11-year-old Margaret Simon is fairly sure that deodorant is unnecessary until at least the age of twelve, when the advent of body odour will also shoo in periods, bras and with any luck, first kisses. As if looming adolescence wasn’t taking up enough of her waking thoughts, Margaret is also caught in a whirl of moving house, changing school and wondering if she’ll fit into this new suburban world. 50 years since publication, the candid and perceptive Are You There, God? It’s Me, Margaret byJudy Blume remains the quintessential pre-teen read.
Margaret’s initial anxieties about making friends are soothed when she is warmly welcomed by a bunch of neighbourhood girls and inducted into their secret club but she is conscious of being a misfit, of the atheist kind.
In this suburban American community religious affiliation is expected, the kids attending either Sunday or Hebrew school because ‘…everybody belongs to one or the other.’ Except Margaret really doesn’t. Painful family history has led to her parents renouncing religion and consequently she’s been brought up without it. Margaret’s comforting secret is that she envisions God as her personal nonsectarian friend, communing with this higher invisible power every night from her bed.
‘Are you there, God? It’s me, Margaret. I just told my mother I want a bra.’
A helpful way of working things through in her head, Margaret shares the tribulations of life with her god, and the list is substantial, from periods, school tests and boys, to the inevitable family tensions, particularly with her sometimes overbearing mother, whose estrangement from her own parents is pivotal to the story.

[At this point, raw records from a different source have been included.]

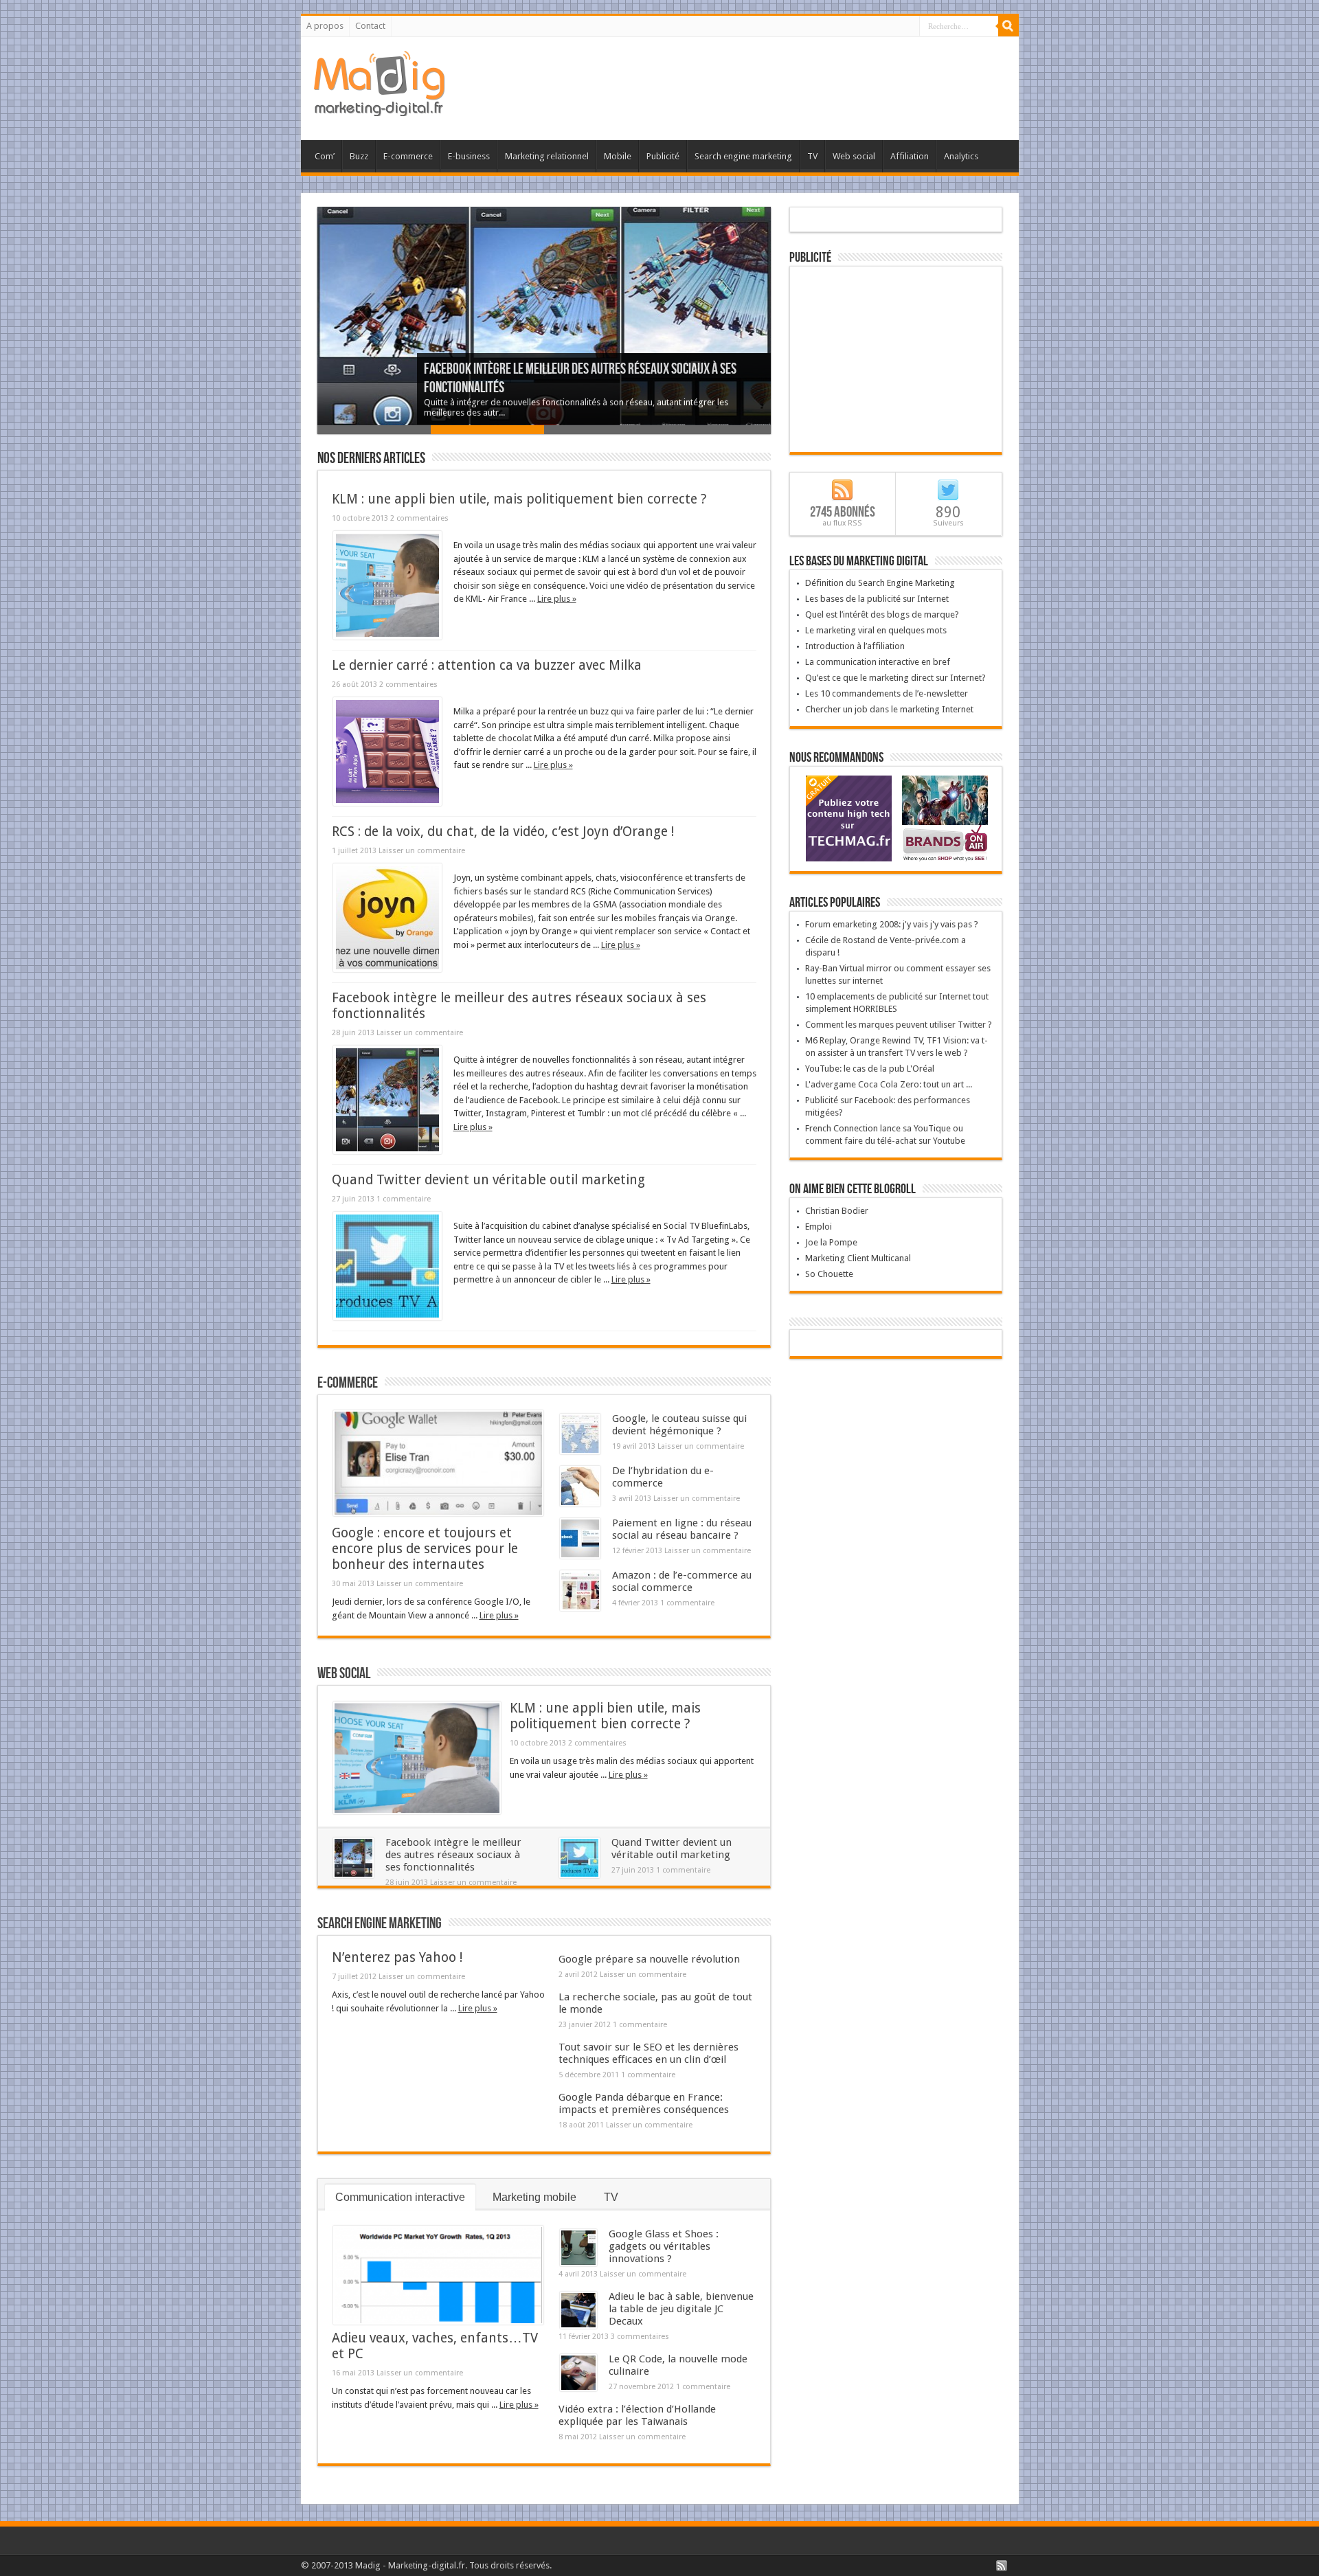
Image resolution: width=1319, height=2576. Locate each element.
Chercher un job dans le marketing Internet (889, 709)
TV (812, 156)
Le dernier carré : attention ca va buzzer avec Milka (487, 665)
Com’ (325, 156)
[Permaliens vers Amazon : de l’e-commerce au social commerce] (580, 1608)
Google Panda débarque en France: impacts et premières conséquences (644, 2103)
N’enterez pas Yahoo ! (397, 1957)
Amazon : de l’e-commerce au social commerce (682, 1581)
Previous (307, 328)
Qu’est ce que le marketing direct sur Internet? (895, 678)
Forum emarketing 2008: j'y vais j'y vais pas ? (891, 924)
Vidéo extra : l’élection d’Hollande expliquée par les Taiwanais (637, 2415)
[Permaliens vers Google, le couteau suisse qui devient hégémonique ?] (580, 1451)
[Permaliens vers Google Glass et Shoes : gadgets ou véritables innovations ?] (578, 2263)
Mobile (617, 156)
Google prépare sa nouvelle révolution (649, 1959)
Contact (370, 26)
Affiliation (909, 156)
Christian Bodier (836, 1211)
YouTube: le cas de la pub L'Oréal (869, 1068)
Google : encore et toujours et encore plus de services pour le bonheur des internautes (425, 1548)
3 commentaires (640, 2336)
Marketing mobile (534, 2197)
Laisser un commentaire (422, 850)
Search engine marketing (743, 156)
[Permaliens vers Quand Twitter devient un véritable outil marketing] (387, 1317)
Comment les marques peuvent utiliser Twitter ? (898, 1024)
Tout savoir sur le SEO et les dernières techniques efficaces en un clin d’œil (649, 2053)
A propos (324, 26)
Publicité (662, 156)
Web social (854, 156)
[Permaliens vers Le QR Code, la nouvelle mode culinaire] (578, 2388)
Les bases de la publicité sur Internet (877, 599)
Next (781, 328)
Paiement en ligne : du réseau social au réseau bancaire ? (682, 1529)
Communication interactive (400, 2197)
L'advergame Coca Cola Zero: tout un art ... (888, 1084)
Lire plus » (556, 599)
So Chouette (829, 1274)
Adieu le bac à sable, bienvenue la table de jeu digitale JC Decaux (681, 2308)
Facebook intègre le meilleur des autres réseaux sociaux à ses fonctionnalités (453, 1854)
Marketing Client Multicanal (858, 1258)
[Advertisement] (758, 82)
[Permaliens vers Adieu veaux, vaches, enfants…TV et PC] (438, 2321)
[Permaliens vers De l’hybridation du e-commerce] (580, 1503)
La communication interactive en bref (877, 662)
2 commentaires (419, 518)
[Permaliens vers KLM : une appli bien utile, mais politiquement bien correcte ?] (387, 636)
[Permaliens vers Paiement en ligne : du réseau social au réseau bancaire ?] (580, 1555)
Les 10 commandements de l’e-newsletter (886, 693)
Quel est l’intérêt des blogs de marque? (882, 614)
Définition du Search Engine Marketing (880, 583)
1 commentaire (403, 1199)
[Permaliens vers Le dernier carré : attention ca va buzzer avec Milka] (387, 803)
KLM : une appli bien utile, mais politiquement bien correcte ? (519, 499)
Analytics (961, 156)
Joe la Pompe (831, 1242)
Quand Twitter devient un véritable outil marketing (488, 1180)
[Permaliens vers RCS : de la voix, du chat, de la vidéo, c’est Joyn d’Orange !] (387, 969)
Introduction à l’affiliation (855, 646)
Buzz (359, 156)
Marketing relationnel (547, 156)
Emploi (818, 1226)
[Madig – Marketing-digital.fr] (380, 105)
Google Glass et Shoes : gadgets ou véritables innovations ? (664, 2246)
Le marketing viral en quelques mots (876, 630)
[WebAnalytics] (895, 1344)
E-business (469, 156)
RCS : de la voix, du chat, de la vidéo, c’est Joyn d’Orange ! (503, 831)
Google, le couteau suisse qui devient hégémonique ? (679, 1424)
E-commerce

I loved this book as an 11-year-old, and rereading it now, I’m struck by the warmth, humour and candour of Judy Blume’s writing. Inevitably dated in places, her themes of identity, relationships, and the striving for independence remain timeless.
Fans will be delighted to learn that there is (finally) a film adaptation in the pipeline.
Are You There, God? It’s Me, Margaret byJudy Blume is published by MacMillan’s Children’s Books, 176 pages.